-------- DATA SHOWN --------
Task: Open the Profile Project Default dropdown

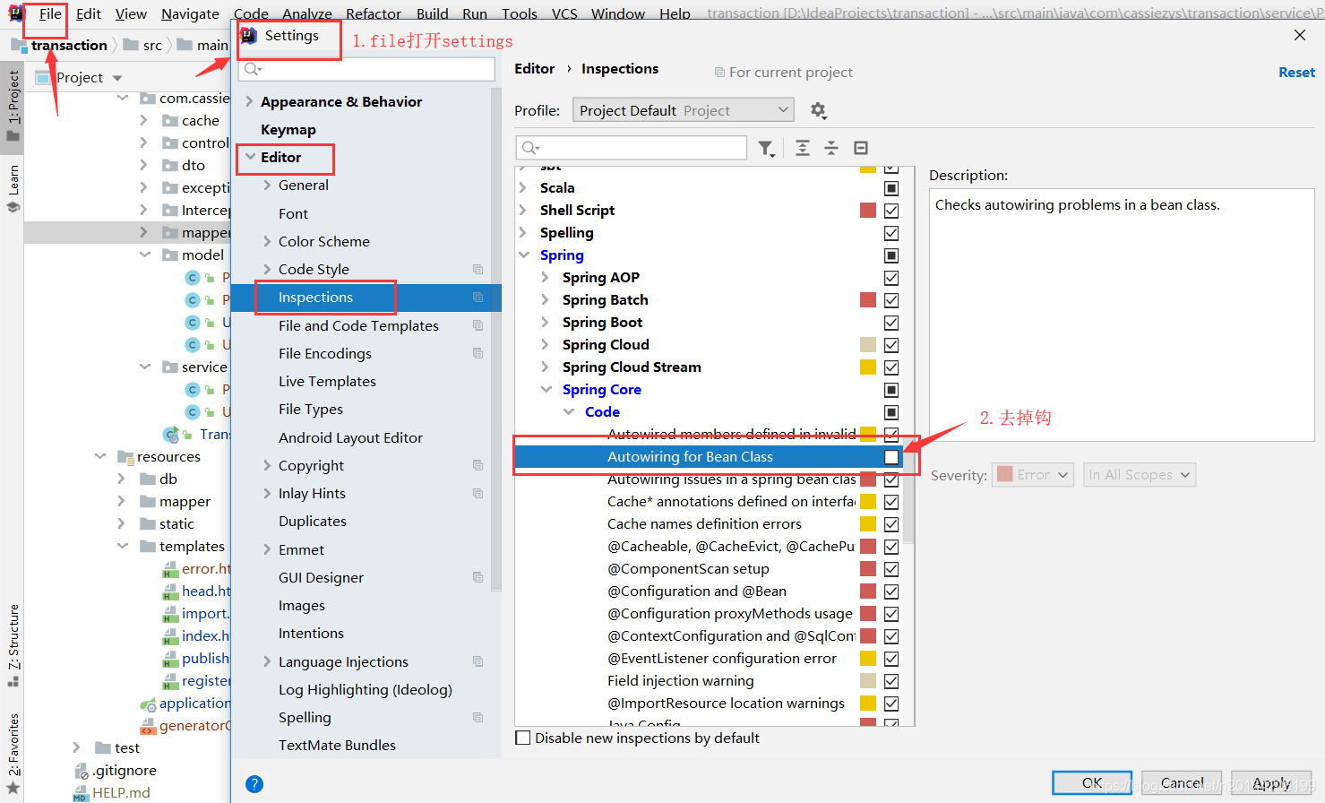Action: tap(683, 109)
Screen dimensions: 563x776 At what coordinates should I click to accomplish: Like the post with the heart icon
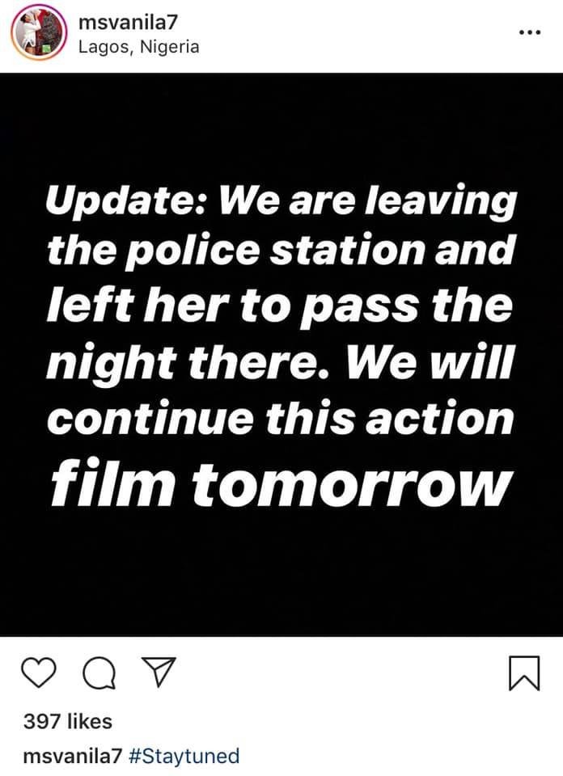pyautogui.click(x=39, y=673)
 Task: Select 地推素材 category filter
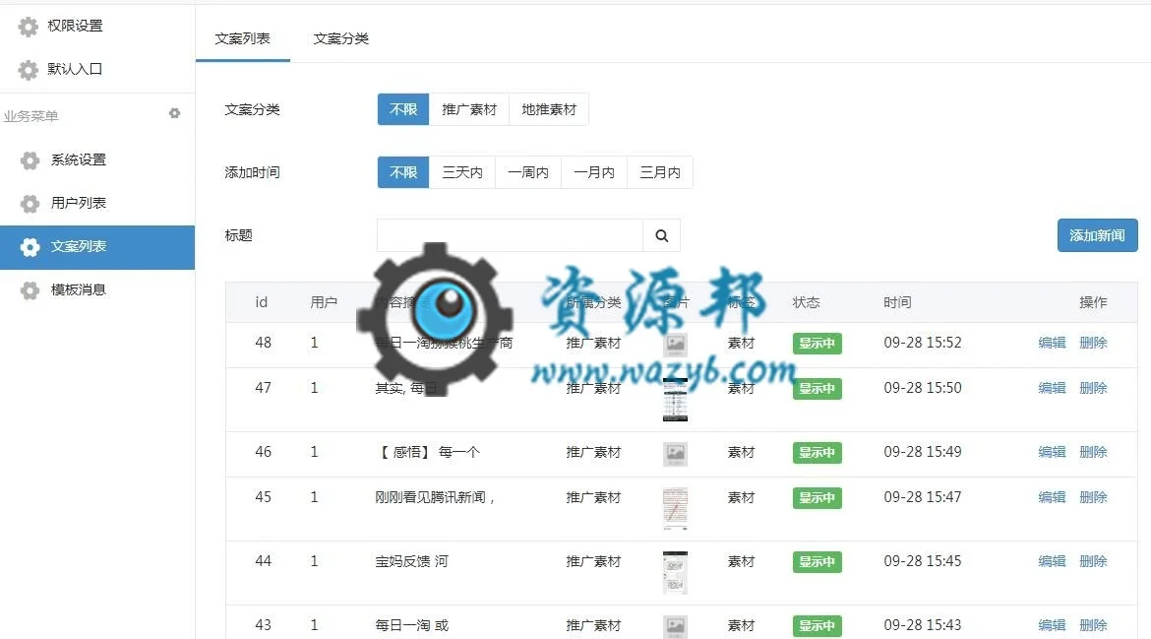pyautogui.click(x=549, y=109)
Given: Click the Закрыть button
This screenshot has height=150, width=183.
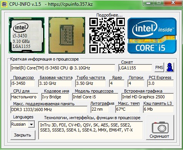Looking at the screenshot, I should click(23, 135).
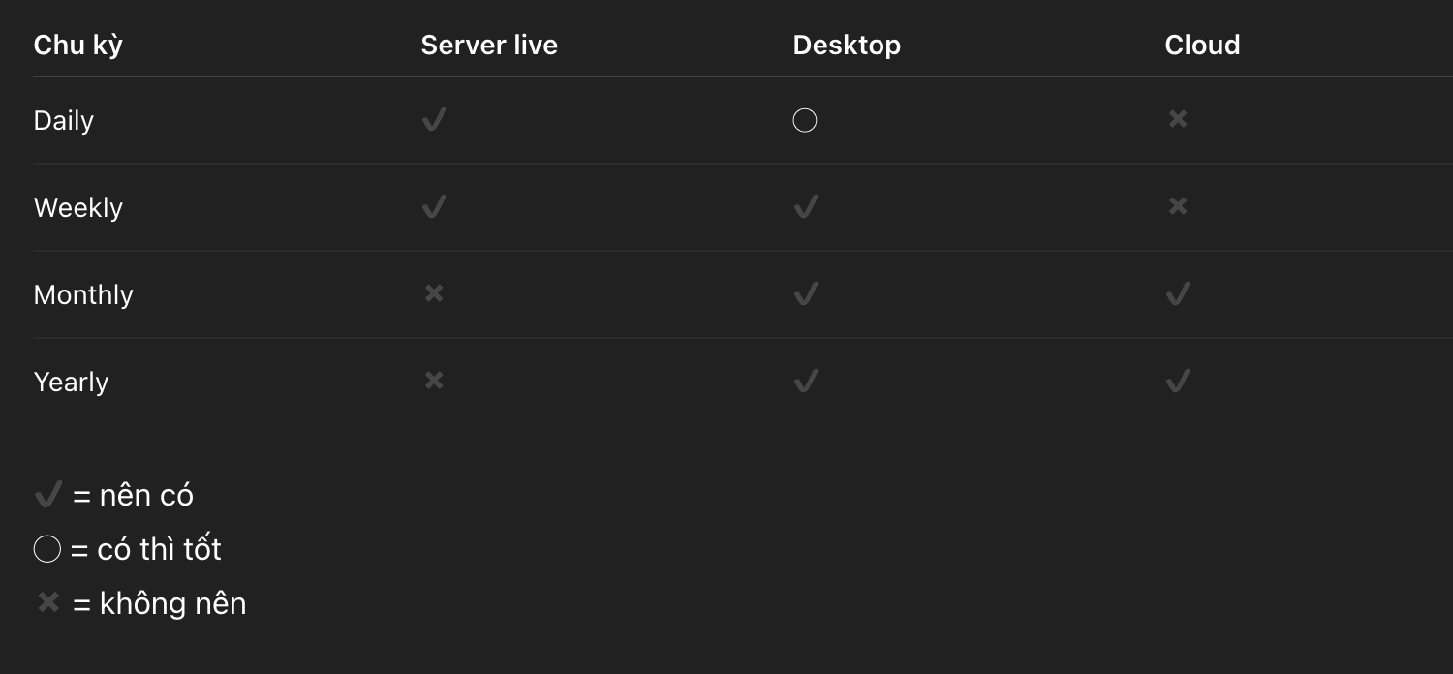Click the "Cloud" column header
The height and width of the screenshot is (674, 1453).
[1202, 45]
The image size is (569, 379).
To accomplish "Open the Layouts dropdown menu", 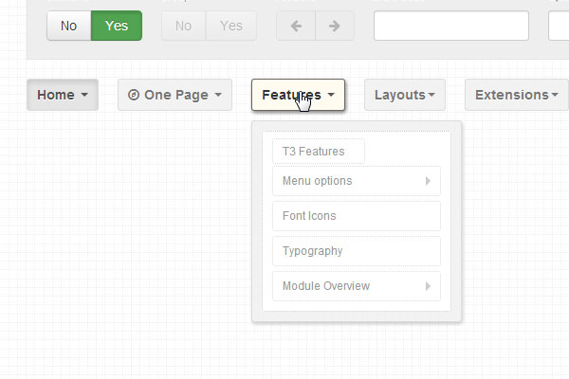I will 405,95.
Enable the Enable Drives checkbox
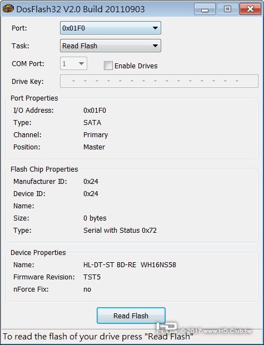Image resolution: width=264 pixels, height=345 pixels. click(108, 66)
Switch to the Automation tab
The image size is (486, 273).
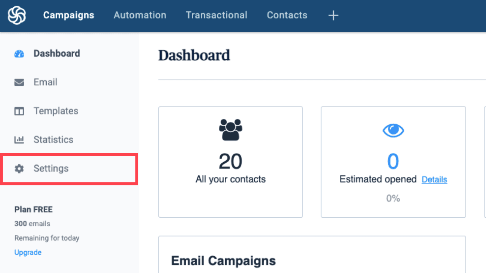pyautogui.click(x=140, y=15)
--------
THE TASK
What is wanted is an exact copy of the lines above from the one containing "Given: Click the Закрыть button" through the one containing "The image size is (569, 379).", with no pictures in it.

OUTPUT OF THE EXERCISE
Given: Click the Закрыть button
This screenshot has height=150, width=183.
Looking at the screenshot, I should click(23, 135).
Click the "Cloud" column header
The height and width of the screenshot is (674, 1453).
[1202, 45]
The image size is (569, 379).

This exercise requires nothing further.